DIRECTIONS FOR THIS TASK
Revise the listing from the line containing "Click the 添加上下文 button" through the end of the listing, replacing "carousel" with "slideshow" and leaving everything else unchanged.

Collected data

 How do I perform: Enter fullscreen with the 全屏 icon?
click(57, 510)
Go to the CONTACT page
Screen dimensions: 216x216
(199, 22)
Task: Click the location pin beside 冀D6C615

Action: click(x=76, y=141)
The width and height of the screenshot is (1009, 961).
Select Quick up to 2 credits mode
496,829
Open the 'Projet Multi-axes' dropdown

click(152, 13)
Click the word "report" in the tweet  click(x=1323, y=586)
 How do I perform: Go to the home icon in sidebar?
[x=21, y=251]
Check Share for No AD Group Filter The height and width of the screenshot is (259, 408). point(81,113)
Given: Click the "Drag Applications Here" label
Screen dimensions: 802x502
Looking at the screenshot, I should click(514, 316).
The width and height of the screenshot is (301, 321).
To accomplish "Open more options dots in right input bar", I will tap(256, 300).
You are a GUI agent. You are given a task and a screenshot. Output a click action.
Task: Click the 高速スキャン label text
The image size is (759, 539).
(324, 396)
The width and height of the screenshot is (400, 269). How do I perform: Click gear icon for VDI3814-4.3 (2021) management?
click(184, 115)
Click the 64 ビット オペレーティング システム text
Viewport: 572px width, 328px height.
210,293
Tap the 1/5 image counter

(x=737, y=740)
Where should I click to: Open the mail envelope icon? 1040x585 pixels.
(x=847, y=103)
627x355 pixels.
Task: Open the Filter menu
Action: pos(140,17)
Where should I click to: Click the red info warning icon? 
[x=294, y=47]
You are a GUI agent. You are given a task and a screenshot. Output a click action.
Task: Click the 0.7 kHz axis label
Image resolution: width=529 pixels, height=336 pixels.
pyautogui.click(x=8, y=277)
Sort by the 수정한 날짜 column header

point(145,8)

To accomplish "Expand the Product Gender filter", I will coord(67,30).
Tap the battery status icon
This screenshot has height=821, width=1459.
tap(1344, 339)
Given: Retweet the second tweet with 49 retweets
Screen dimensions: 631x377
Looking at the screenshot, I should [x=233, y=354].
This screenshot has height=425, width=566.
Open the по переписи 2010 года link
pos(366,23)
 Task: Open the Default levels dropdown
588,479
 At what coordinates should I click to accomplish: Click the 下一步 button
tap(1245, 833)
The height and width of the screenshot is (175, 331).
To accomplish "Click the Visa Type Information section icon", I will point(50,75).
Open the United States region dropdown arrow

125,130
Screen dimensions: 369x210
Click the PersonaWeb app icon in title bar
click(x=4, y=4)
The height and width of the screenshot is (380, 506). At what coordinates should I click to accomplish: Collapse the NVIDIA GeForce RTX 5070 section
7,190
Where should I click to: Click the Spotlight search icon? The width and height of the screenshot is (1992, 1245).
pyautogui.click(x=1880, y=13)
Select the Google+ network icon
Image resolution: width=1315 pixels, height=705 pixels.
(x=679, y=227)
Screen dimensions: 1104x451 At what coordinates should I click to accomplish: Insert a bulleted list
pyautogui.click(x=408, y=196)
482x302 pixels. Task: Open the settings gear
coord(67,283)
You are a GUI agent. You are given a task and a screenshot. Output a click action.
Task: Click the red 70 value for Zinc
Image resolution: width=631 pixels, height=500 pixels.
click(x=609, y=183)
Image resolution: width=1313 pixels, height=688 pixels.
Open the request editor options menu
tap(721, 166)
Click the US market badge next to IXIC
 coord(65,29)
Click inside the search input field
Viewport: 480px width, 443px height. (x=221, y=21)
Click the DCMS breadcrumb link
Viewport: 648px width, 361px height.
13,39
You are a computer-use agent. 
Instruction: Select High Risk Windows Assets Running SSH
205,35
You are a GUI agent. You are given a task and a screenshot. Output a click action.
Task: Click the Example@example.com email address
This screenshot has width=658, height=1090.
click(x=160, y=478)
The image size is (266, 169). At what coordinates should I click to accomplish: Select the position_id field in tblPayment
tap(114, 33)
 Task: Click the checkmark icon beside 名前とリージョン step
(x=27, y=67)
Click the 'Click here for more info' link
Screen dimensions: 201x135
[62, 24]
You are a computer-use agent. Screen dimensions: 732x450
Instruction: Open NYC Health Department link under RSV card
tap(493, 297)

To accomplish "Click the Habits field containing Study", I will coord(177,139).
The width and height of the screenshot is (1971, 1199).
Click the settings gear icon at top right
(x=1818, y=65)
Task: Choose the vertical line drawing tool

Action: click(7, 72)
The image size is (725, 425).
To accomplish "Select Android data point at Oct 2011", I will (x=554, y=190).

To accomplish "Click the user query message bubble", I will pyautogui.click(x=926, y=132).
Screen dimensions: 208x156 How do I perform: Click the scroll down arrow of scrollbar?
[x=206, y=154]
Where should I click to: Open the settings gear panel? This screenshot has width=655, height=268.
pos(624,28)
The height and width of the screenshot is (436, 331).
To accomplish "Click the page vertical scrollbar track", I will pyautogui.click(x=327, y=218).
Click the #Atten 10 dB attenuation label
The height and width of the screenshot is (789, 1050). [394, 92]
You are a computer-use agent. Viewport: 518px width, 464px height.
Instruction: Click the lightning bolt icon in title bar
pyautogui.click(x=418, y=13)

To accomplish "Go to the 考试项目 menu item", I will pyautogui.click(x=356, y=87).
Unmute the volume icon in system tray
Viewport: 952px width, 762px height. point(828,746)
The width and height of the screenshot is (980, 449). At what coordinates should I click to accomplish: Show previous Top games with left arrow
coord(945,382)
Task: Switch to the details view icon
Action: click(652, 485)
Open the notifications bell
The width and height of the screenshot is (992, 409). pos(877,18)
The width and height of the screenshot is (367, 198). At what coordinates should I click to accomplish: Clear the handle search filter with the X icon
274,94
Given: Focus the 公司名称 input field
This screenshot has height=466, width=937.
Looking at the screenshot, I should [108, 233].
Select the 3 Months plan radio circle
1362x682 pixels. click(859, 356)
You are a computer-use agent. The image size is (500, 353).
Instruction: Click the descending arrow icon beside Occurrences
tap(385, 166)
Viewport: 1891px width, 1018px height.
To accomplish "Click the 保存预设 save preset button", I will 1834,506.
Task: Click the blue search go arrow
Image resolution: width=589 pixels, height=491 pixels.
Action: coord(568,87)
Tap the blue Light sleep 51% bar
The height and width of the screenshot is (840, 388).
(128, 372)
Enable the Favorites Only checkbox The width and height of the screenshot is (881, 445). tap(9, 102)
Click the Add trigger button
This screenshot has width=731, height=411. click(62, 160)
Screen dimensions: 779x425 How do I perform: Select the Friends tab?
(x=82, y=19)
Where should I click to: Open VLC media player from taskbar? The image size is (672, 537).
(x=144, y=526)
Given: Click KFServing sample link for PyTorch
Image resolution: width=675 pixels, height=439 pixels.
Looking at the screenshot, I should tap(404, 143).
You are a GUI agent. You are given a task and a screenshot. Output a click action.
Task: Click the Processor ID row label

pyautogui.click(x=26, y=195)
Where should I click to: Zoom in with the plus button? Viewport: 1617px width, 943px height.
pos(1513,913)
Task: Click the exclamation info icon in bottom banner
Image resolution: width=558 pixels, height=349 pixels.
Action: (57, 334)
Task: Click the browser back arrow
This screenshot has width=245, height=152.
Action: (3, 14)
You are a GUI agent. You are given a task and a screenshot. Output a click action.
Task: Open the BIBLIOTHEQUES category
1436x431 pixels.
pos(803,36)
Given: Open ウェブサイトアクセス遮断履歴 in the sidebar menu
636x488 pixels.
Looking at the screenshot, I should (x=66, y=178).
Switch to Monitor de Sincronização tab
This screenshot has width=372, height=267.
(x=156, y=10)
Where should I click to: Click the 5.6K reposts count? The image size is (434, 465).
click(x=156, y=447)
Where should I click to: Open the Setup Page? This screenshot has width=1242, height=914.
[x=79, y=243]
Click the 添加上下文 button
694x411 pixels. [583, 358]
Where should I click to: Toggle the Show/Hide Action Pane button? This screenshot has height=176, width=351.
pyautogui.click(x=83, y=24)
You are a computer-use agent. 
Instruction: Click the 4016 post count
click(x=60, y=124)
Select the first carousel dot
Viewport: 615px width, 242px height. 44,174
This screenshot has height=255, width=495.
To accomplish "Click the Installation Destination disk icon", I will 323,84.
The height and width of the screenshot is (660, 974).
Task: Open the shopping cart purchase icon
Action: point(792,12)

OUTPUT FOR THIS TASK
Click the 添加上下文 button
694x411 pixels. [583, 358]
Where should I click to: Toggle the Show/Hide Action Pane button? This screenshot has height=176, width=351.
pyautogui.click(x=83, y=24)
You are a computer-use agent. 
Instruction: Click the 4016 post count
click(x=60, y=124)
Select the first slideshow dot
Viewport: 615px width, 242px height. 44,174
This screenshot has height=255, width=495.
To accomplish "Click the Installation Destination disk icon", I will 323,84.
The height and width of the screenshot is (660, 974).
Task: Open the shopping cart purchase icon
Action: point(792,12)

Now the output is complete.